Fantome recaptured the brig Seaflower, G.Atkinson, master, on 9 July.

Fantome also recaptured an unnamed brig that had been sailing from Newfoundland to Barbados.

On 5 October Fantome and  recaptured off Mount Desert Island, Maine, the former Nova Scotian privateer Liverpool Packet, then sailing as an American privateer under the name Portsmouth Packet, after a chase of 13 hours. At the time of her capture, Portsmouth Packet was armed with five guns, carried a crew of 45, and had sailed from Portsmouth, New Hampshire the previous day. She was a schooner of 55 tons (bm), under the command of Captain David Perkins. The recaptured schooner was brought into Halifax on 12 October. There her original owners repurchased her and restored the name of Liverpool Packet.

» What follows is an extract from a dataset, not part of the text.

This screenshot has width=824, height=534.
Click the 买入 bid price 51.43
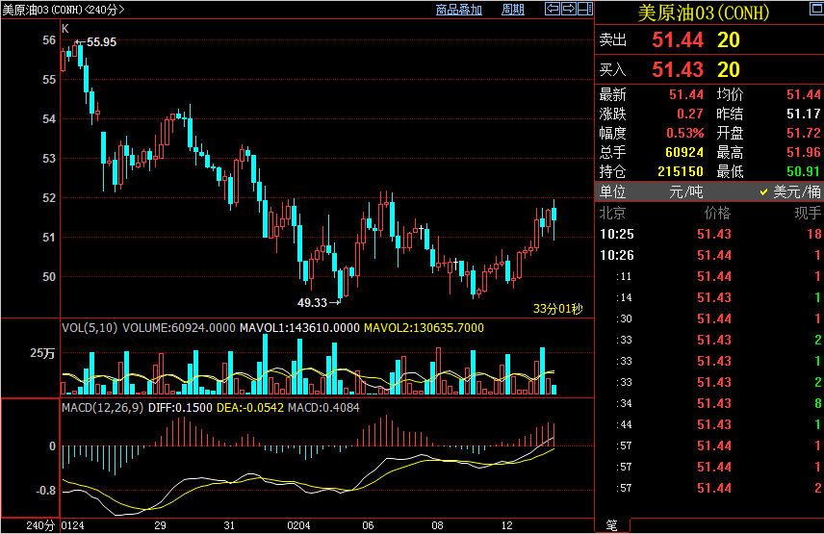(x=678, y=69)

Almost a month later, on 3 November, Epervier  and Fantome captured Peggy, of 91 tons (bm), W. O. Fuller, master. she had been sailing from George's River to Boston with a cargo of timber and wood.

Captain Lawrence was made a Companion of the Bath for his services. In November 1813 Fantome came under the command of Commander Thomas Sykes.

Canadian trek 
On 21 January 1814 Lieutenant Henry Kent of Fantome volunteered to serve on the Great Lakes and joined 210 volunteer seamen from Fantome,  and . Seventy men left Halifax in Fantome on 22 January for Saint John, New Brunswick, then travelled with sleighs to Fredericton, a distance of 80 miles. From there they travelled along the ice of the Saint John River. After eighty-two miles, at Presque Isle, they exchanged sleighs for toboggans, and were supplied with snowshoes and moccasins. Leaving on 8 February they made between 15 and 22 miles a day through knee-deep snow along the St. Lawrence, reaching Quebec on the 28th, taking shelter in the frigate  and the sloop Indian, frozen up in Wolfe's Cove. They finally reached Kingston, Ontario, on 22 March. A few days later Lieutenant Kent joined the 42-gun frigate .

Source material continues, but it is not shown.